Задание
Допишите следующую часть отрывка о спутниках Бендера, начав сразу после его последнего предложения.

----- Выбранный отрывок -----

Среди других созвучий нового Бендера фигурам романтических магов, демонов, искусителей и испытателей человеческих душ должна быть упомянута окружающая его в ЗТ пестрая компания. В первом романе Воробьянинов был для Бендера хоть и глупым, но равным по рангу партнером. Протагонисты ЗТ образуют структурно иную группу, отвечающую архетипам «учителя и учеников» или «повелителя и свиты». В терминах магико-демонической топики Паниковский, Балаганов, Козлевич — это оруженосцы, адъютанты, рабы и мелкие бесы, состоящие для поручений при могущественном хозяине, подобные слугам и помощникам графа Монте-Кристо, спутникам Воланда, двум вассалам Просперо, другу Шерлока Холмса доктору Уотсону или ученикам Учителя в романе Эренбурга. О равенстве здесь нет речи, и необязательна даже полная посвященность слуг/учеников в цели и планы шефа. Для подобной группы характерна иногда соотнесенность с различными составляющими человечества (национальное «diversity» учеников Хуренито) или даже стихиями мироздания (Ариель и Калибан как духи воздуха и земли). Три спутника Бендера ассоциируются (хотя, как и все другое в романе, лишь фигурально и в шутку) с основными элементами космоса: Паниковский — с землей, Балаганов — с водой, точнее, с морем, Козлевич — с небом [см ЗТ 1//32; ЗТ 6//17].
Можно заметить, что и в этом плане, как в ряде других, демонизм Бендера оказывается неабсолютным, сниженным элементами плутовства и авантюризма. Если слуги подлинного мага являются его верными орудиями и притом сами причастны к его сверхъестественным способностям (чистый пример — слуги Воланда), то подобранные в канаве компаньоны Бендера более чем ординарны, неспособны понять замыслы хозяина далее чисто жульнических задач и беспрерывно поддаются на соблазны, совершают промахи, выходят из подчинения, ставят общее предприятие под угрозу (отступничество «охмуренного» ксендзами Козлевича, нарушения дисциплины Паниковским, совращение им же наивного Балаганова и т. п.). Можно считать, таким образом, что в бендеровской компании ЗТ контаминированы два различных архетипа — с одной стороны, «маг и его свита» (Просперо, Воланд, Хуренито), а с другой — «путешествующий герой и его неразумные спутники», что характерно для авантюрных повествований (товарищи Одиссея, вызвавшие бедствие съедением быков Гелиоса; Том Джонс и Партридж; Нелл и дед в «Лавке древностей» Диккенса и др.). В первом романе, где Остапу сопутствует «дурак-компаньон», то и дело действующий во вред общему делу (как в случае растраты общих денег), но где магико-демоническая ипостась Бендера еще недостаточно прорезалась, из этих двух архетипов, по-видимому, представлен только второй.

----- Исходные данные -----

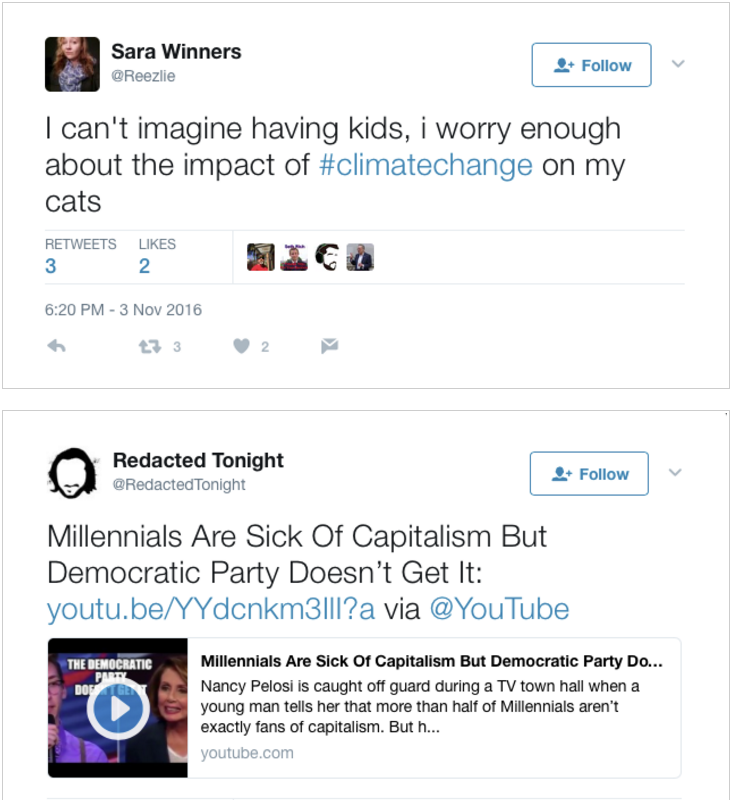The height and width of the screenshot is (800, 731).
Task: Expand more options on Sara Winners' tweet
Action: pyautogui.click(x=678, y=64)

-----

Ответ
Переход от Бендера ДС к Бендеру ЗТ, несмотря на исподволь назревавшие симптомы, весьма резок. Погибнув в конце первого романа, он во втором романе восстает из мертвых новым человеком. Это первая, но не последняя большая переориентация его образа. Отметим попутно, что операцию его «оживления» Ильф и Петров проводят обычным для них способом — через аппарат архетипов и литературных ассоциаций. Новое явление зарезанного было Бендера — это, во-первых, еще одна реминисценция из Конан Дойла (погибший и воскресший Шерлок Холмс), а во-вторых, то, что задним числом осмыслилось как архетип смерти-возрождения, с помощью которого обычно оформляются радикальные личностные перемены[27].
Несмотря на эту почти-подмену Бендера в ЗТ, инерция «Двенадцати стульев» долго (и счастливо для судьбы более глубокого, опасного и художественно более совершенного «Золотого теленка») продолжала оказывать влияние на критические интерпретации. Герой Ильфа и Петрова вошел в пословицы прежде всего как виртуозный жулик, процветающий благодаря человеческой глупости («проделки в духе Остапа Бендера», как еще и сейчас говорят в народе об особенно ловких аферах).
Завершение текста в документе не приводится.